▶ **Task directions**: Please copy each line of the listing that includes the string "size".

▶ **Provided information**:
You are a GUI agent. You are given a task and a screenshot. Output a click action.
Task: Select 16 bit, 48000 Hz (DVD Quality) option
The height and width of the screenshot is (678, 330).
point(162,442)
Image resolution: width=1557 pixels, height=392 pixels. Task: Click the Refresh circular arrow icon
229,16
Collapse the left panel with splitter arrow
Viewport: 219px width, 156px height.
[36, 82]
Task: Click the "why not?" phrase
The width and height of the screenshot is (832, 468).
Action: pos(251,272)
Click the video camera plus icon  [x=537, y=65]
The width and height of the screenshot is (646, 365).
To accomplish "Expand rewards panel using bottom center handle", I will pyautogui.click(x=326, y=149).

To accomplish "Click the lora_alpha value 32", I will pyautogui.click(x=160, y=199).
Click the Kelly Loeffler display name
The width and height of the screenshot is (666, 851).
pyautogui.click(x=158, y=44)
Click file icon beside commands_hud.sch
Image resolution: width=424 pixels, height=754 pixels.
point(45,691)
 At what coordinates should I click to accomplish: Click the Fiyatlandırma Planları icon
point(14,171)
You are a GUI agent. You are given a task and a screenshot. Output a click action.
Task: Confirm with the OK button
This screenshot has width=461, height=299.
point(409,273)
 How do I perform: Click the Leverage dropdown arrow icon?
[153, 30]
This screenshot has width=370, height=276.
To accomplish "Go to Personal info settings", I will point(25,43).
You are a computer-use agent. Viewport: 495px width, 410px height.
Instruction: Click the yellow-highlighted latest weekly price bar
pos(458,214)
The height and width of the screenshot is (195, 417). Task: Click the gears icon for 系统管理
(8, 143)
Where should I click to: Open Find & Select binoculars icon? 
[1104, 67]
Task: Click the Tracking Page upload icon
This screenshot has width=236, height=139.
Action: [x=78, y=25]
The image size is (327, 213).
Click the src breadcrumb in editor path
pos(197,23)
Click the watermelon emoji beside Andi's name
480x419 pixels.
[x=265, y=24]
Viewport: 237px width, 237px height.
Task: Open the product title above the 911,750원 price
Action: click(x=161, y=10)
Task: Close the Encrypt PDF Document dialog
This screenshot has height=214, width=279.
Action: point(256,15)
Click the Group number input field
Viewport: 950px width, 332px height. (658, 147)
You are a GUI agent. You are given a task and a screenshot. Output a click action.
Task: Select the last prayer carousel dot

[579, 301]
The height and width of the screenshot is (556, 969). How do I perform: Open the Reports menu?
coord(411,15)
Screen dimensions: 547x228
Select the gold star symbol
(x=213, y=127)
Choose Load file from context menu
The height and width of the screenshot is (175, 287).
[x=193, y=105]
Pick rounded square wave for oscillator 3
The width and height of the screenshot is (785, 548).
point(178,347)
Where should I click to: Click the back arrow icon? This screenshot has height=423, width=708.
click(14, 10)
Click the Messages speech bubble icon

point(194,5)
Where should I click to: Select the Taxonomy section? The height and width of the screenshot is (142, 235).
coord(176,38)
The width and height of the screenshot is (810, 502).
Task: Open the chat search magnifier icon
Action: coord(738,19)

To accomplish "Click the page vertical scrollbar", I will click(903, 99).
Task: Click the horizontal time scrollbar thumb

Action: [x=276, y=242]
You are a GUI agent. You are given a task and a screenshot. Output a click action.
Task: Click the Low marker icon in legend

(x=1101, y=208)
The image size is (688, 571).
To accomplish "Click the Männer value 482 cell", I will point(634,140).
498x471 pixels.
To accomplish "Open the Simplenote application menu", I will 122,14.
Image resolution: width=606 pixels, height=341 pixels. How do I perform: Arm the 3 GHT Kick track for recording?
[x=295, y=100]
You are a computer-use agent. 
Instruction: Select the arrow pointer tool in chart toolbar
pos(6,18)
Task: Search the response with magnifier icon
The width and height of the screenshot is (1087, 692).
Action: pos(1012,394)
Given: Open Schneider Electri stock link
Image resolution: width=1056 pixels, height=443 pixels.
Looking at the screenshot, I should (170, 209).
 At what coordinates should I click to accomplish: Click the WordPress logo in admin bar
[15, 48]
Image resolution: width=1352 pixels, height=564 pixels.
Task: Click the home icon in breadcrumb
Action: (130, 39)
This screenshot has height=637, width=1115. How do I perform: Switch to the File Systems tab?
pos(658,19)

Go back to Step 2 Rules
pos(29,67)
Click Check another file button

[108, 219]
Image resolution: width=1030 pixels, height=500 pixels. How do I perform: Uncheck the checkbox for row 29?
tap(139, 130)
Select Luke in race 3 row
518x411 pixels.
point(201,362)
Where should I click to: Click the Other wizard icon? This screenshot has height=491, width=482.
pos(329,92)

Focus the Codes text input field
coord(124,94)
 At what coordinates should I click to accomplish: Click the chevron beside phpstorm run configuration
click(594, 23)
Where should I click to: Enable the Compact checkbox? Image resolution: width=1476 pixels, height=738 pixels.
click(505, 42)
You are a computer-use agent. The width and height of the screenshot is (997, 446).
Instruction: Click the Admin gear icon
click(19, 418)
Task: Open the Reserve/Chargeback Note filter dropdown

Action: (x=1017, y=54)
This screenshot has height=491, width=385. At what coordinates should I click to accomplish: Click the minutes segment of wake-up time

▶ **Result**:
The image size is (327, 213).
The image size is (688, 571).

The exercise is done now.